-- Problem to work on --
Express the lines as a numbered list, leaving out any blank lines, starting at the line that contains "Task: Open FM user avatar" and stopping after the line that contains "point(405,71)".

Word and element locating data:
--------------------------------------------------

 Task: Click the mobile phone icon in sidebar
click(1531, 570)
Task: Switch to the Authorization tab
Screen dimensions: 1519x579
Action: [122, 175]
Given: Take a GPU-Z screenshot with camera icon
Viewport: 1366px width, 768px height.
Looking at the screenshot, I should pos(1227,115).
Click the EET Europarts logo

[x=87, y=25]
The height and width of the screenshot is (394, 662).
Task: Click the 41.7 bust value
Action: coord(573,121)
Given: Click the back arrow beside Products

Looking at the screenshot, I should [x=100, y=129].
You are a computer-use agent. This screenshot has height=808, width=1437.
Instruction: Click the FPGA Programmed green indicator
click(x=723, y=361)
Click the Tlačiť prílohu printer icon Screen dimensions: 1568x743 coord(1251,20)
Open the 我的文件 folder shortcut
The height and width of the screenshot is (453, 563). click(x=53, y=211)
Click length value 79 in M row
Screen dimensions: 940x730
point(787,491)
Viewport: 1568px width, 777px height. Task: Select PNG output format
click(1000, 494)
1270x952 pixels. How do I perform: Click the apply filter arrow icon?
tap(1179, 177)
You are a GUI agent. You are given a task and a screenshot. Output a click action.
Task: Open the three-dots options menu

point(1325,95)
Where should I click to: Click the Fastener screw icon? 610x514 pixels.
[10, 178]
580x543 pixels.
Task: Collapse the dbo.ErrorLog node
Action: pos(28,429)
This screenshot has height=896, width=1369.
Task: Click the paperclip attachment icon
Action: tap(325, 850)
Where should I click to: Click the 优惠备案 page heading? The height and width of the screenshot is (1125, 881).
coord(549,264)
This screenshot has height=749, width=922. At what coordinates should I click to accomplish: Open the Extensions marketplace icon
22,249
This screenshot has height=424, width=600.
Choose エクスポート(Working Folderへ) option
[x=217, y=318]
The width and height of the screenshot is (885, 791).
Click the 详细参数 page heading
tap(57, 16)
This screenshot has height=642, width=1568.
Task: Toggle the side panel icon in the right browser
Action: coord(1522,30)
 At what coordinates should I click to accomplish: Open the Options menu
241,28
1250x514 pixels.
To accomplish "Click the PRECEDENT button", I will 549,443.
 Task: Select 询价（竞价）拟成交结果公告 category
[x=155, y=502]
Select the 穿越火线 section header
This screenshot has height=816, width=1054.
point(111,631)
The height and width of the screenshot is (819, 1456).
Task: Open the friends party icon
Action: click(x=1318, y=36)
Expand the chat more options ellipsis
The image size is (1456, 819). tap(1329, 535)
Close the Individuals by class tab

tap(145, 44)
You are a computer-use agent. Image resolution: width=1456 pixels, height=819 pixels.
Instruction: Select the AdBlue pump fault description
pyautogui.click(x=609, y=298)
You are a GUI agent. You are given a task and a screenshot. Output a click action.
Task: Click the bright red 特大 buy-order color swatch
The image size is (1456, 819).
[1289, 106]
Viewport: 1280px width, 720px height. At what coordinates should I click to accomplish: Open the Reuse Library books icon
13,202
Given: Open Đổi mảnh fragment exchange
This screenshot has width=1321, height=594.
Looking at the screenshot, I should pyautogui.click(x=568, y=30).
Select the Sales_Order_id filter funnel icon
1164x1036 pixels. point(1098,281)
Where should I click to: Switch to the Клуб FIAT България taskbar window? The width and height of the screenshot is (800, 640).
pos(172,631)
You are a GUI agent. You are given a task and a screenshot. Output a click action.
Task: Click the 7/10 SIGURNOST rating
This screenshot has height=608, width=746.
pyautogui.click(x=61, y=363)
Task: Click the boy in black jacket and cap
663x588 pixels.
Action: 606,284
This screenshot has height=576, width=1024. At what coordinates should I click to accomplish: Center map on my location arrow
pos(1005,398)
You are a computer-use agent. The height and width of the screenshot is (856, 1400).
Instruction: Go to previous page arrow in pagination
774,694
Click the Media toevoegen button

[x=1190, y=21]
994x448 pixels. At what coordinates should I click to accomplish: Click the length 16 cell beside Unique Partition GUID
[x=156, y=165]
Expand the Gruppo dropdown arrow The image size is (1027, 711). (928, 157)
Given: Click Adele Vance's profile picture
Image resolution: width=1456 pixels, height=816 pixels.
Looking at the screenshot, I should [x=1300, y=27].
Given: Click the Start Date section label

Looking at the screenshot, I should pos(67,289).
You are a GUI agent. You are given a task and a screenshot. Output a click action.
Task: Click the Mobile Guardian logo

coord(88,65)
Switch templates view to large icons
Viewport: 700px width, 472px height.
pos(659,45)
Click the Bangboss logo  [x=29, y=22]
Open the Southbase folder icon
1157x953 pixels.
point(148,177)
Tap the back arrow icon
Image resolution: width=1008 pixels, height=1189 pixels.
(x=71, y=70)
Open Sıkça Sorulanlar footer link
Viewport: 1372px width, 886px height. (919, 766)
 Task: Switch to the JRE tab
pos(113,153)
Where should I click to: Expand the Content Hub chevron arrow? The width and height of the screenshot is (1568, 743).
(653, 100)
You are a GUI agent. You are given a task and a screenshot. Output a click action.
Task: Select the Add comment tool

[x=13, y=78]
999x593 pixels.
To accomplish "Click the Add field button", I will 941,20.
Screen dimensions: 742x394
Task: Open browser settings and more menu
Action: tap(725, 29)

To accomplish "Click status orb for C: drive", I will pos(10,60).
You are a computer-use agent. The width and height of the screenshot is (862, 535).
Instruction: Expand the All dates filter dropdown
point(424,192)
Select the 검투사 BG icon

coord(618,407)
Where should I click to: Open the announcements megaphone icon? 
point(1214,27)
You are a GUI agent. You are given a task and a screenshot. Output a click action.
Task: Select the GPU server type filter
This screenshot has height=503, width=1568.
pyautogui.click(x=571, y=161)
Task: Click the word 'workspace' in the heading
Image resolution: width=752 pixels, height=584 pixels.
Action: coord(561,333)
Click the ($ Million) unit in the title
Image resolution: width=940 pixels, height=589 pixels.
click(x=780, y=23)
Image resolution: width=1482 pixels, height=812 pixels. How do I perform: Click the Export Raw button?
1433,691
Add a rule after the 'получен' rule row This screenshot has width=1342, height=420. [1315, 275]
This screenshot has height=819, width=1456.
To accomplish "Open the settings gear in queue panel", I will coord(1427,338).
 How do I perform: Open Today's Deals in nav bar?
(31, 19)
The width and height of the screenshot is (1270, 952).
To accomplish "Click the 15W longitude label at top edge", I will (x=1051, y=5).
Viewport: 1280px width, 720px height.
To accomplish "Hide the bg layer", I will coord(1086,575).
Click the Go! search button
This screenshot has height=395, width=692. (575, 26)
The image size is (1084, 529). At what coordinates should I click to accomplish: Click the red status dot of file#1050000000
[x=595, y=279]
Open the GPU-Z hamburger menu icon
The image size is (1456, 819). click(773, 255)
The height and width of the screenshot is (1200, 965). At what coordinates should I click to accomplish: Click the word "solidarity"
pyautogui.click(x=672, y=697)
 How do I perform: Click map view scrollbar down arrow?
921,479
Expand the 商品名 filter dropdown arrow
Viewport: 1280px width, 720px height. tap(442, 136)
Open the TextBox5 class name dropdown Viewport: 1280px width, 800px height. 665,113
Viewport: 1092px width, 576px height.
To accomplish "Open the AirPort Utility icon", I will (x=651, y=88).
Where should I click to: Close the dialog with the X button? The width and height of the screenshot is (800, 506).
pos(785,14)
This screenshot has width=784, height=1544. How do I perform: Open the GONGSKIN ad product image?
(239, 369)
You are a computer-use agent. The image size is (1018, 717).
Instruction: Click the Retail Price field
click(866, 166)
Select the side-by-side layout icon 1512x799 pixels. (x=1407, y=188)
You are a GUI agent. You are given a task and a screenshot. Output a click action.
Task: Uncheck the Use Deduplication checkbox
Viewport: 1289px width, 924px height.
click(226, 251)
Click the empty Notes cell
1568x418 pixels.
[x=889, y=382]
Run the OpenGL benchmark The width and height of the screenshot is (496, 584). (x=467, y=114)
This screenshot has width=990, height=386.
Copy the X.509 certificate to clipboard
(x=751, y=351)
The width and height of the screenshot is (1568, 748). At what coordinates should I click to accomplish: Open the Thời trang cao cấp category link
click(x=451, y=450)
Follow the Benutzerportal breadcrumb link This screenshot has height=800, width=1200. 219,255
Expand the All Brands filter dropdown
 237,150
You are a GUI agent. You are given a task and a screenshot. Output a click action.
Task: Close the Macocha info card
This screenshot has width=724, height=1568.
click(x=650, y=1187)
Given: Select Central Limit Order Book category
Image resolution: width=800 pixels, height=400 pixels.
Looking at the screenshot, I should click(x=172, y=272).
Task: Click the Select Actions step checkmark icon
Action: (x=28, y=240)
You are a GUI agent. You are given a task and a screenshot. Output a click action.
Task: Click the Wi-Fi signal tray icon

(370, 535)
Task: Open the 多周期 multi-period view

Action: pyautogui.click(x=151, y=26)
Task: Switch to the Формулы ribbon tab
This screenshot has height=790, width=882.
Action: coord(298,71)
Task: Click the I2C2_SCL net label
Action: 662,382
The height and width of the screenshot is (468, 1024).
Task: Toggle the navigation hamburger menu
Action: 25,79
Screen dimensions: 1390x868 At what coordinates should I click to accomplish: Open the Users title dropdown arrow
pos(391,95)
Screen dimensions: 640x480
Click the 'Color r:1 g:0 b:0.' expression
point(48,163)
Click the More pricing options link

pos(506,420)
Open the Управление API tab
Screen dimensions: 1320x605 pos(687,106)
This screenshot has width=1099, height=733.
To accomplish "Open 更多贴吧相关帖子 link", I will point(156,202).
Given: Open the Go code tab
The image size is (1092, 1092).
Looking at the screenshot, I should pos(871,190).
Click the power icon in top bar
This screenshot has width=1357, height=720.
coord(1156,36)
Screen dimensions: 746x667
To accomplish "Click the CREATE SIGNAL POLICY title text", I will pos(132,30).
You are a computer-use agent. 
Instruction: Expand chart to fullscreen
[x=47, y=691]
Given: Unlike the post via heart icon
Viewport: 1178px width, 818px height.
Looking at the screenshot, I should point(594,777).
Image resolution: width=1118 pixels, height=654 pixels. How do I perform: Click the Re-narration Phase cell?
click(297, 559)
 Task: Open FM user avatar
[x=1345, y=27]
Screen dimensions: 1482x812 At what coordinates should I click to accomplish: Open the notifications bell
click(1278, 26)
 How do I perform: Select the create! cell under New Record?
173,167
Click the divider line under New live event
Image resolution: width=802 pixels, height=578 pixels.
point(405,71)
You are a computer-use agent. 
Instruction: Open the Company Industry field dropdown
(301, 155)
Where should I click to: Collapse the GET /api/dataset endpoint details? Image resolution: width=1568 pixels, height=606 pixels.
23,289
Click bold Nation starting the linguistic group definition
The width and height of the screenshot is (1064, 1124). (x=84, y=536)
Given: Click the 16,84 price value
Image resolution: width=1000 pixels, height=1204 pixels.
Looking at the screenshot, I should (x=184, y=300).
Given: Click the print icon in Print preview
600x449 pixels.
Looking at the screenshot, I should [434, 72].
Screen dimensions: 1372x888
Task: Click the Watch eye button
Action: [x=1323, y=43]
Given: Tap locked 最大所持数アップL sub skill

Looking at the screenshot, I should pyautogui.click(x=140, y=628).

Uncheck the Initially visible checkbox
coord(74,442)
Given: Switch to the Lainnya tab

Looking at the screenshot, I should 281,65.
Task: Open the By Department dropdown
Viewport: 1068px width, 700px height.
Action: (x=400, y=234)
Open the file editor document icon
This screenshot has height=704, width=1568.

--------------------------------------------------

-- Reply to the exercise --
1.  Task: Open FM user avatar
2. [x=1345, y=27]
3. Screen dimensions: 1482x812 At what coordinates should I click to accomplish: Open the notifications bell
4. click(1278, 26)
5.  How do I perform: Select the create! cell under New Record?
6. 173,167
7. Click the divider line under New live event
8. Image resolution: width=802 pixels, height=578 pixels.
9. point(405,71)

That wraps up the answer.